Authors: Scheldeman C., Mills J.D., Siekierska A., Serra I., Copmans D., Iyer A.M., et al.
Neurobiol Dis, 2017
Tuberous sclerosis complex (TSC) is a rare, genetic disease caused by loss-of-function mutations in either TSC1 or TSC2. Patients with TSC are neurologically characterized by the presence of abnormal brain structure, intractable epilepsy and TSC-associated neuropsychiatric disorders. Given the lack of effective long-term treatments for TSC, there is a need to gain greater insight into TSC-related pathophysiology and to identify and develop new treatments.
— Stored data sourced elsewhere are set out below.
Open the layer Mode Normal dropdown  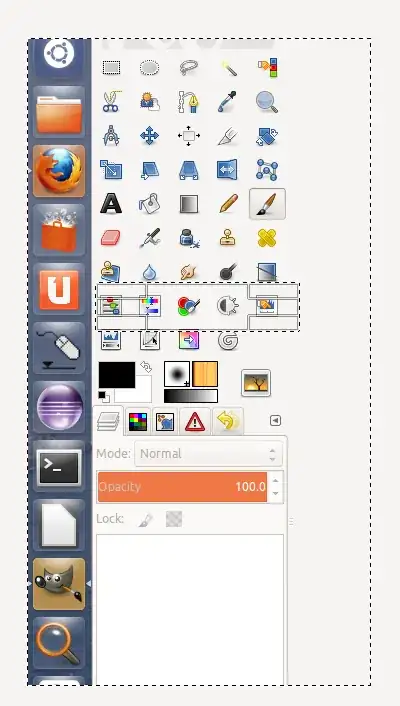coord(209,453)
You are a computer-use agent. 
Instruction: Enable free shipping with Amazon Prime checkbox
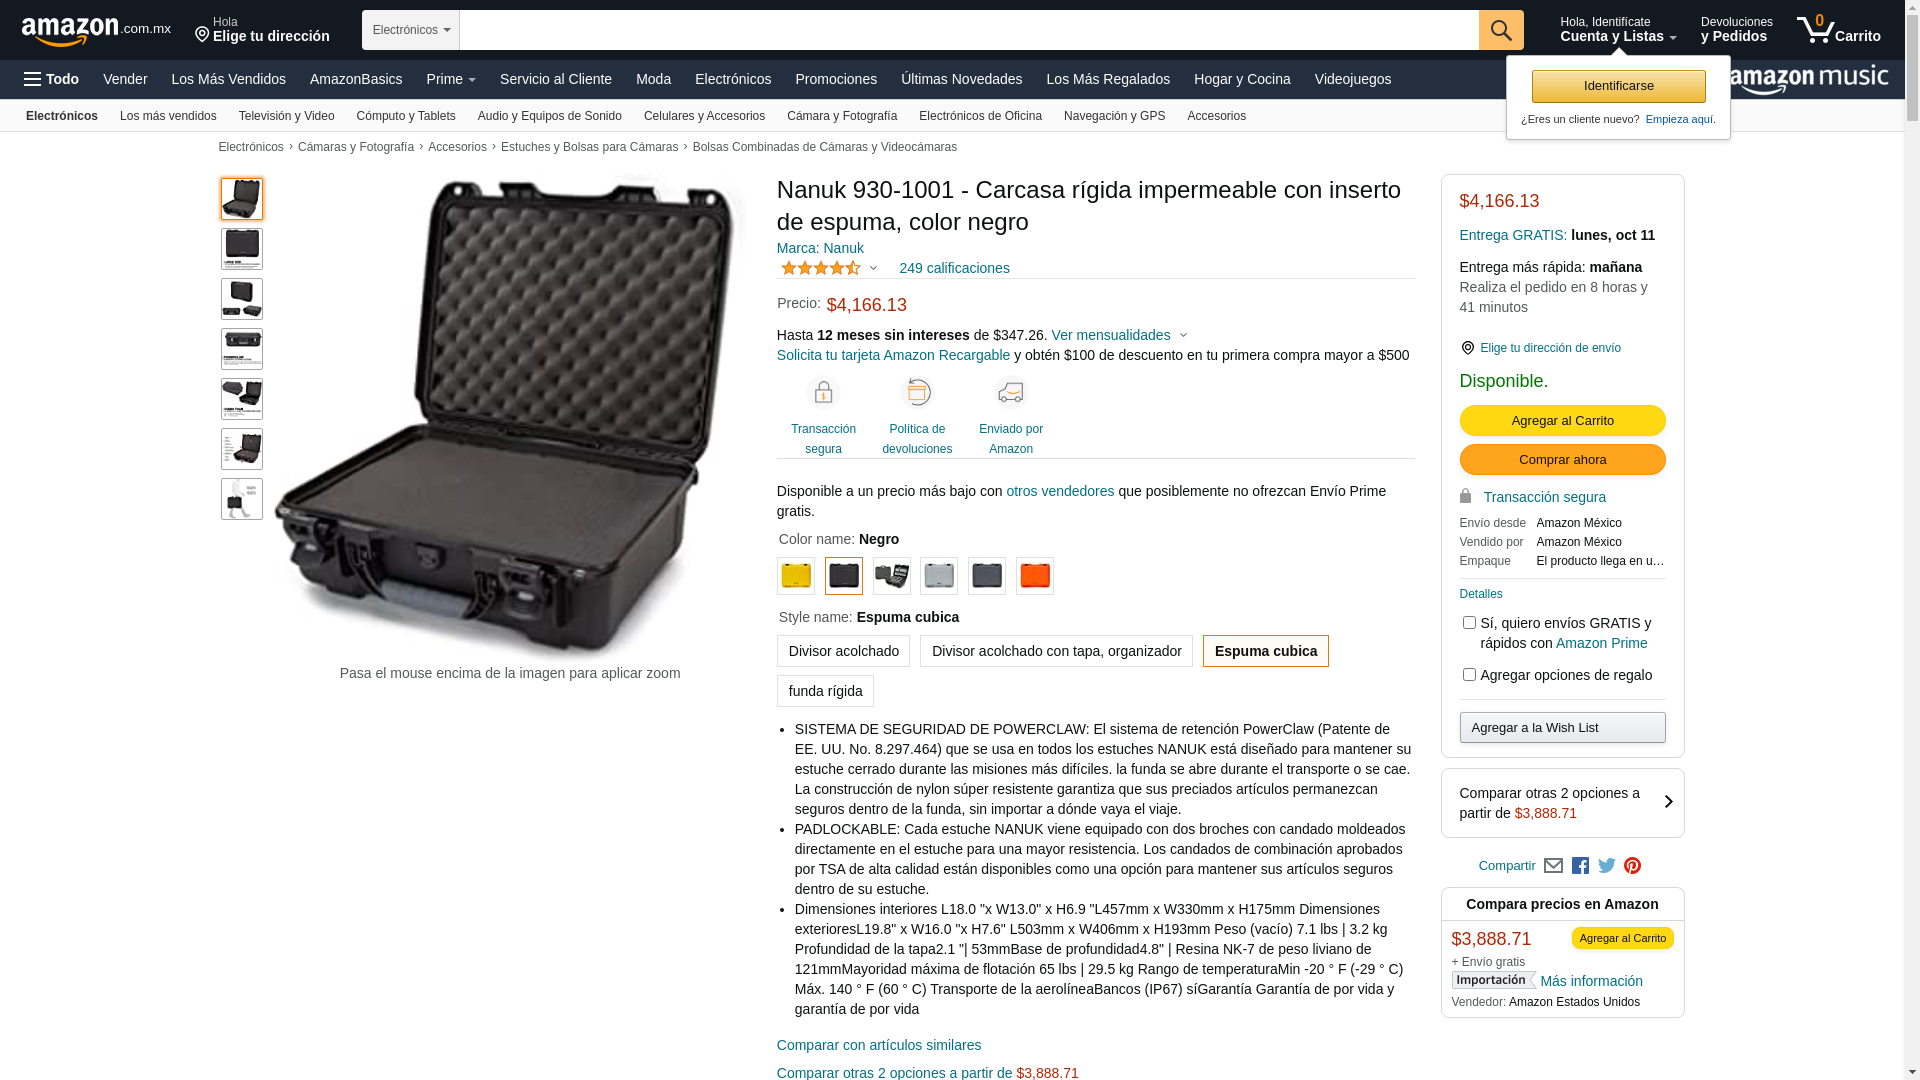click(1469, 623)
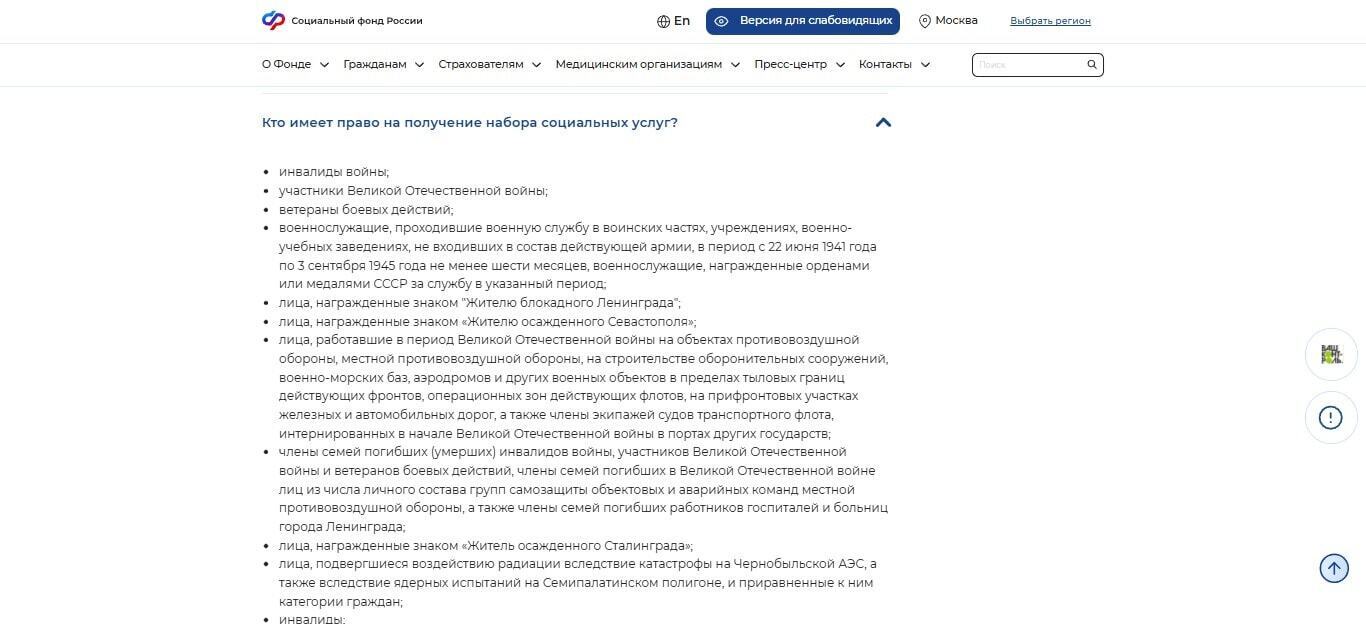
Task: Open the Пресс-центр menu
Action: pyautogui.click(x=800, y=64)
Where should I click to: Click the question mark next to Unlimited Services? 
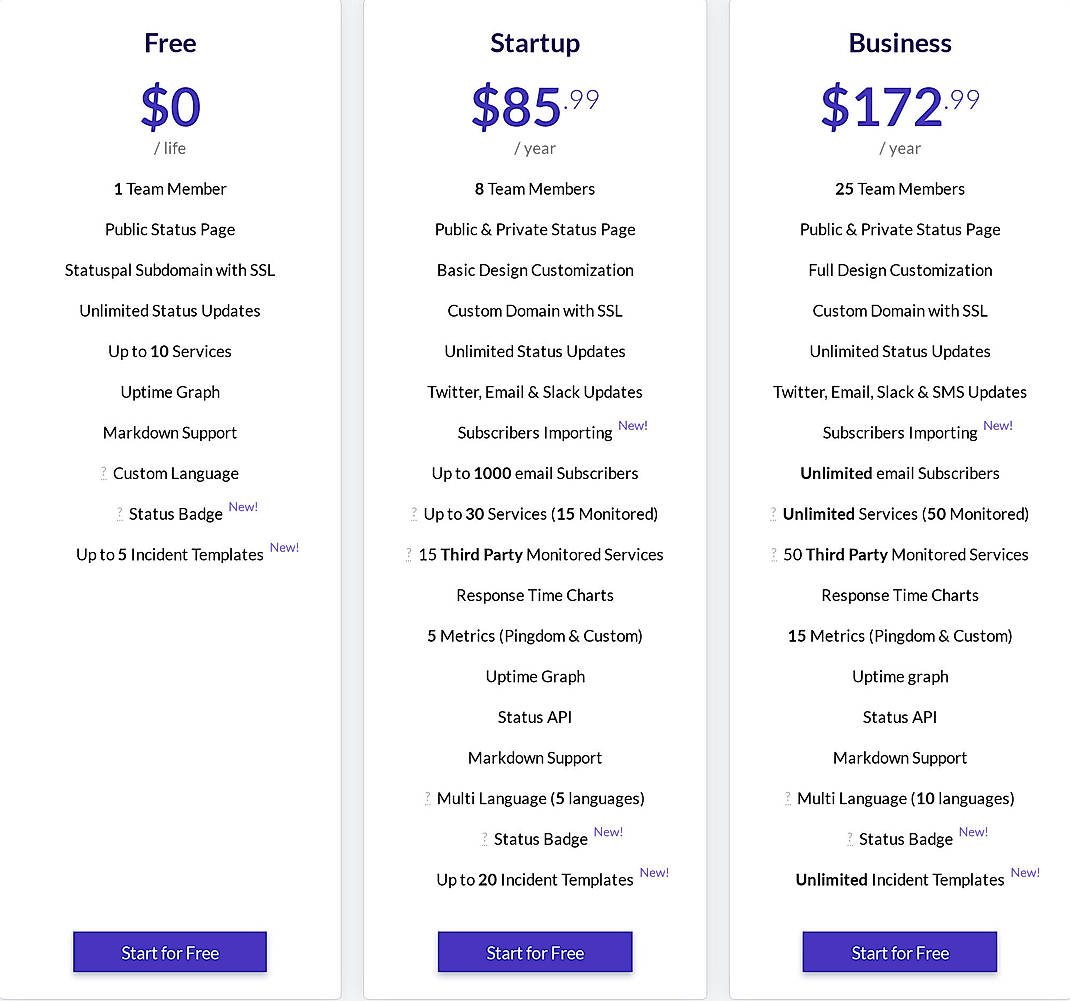[x=773, y=514]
In this work we show that homozygous tsc2-/- mutant zebrafish larvae, but nog tsc2+/- and WT larvae display enlarged brains, reduced locomotor behavior and epileptiform discharges at 7 dpf. In addition, we pharmacologically validated the TSC model by demonstrating the dramatic rescue effect of pericardially injected rapamycin, a well-known mTOR inhibitor, on selected behavioral read-outs and at the molecular level. By means of transcriptome profiling we also acquired more insight into the neuropathology of TSC, and as a result were able to highight possible new treatment targets. The gene expression profiles of WT and tsc2+/- larvae revealed 117 differentially expressed genes (DEGs), while between WT and tsc2-/- larvae and tsc2+/- and tsc2-/- larvae there were 1414 and 1079 DEGs, respectively. Pathway enrichment analysis from the WT and tsc2-/- DEGs, identified 14 enriched pathways from the up-regulated genes and 6 enriched pathways from the down-regulated genes. Moreover, genes related to inflammation and immune response were up-regulated in the heads of tsc2-/- larvae, in line with the findings in human brain tissue where inflammatory and immune responses appear to be major hallmarks of TSC. Taken together, our phenotypic, transcriptomic and pharmacological analysis identified the tsc2-/- zebrafish as a preclinical model that mirrors well aspects of the human condition and delineated relevant TSC-related biological pathways. The model may be of value for future TSC-related drug discovery and development programs.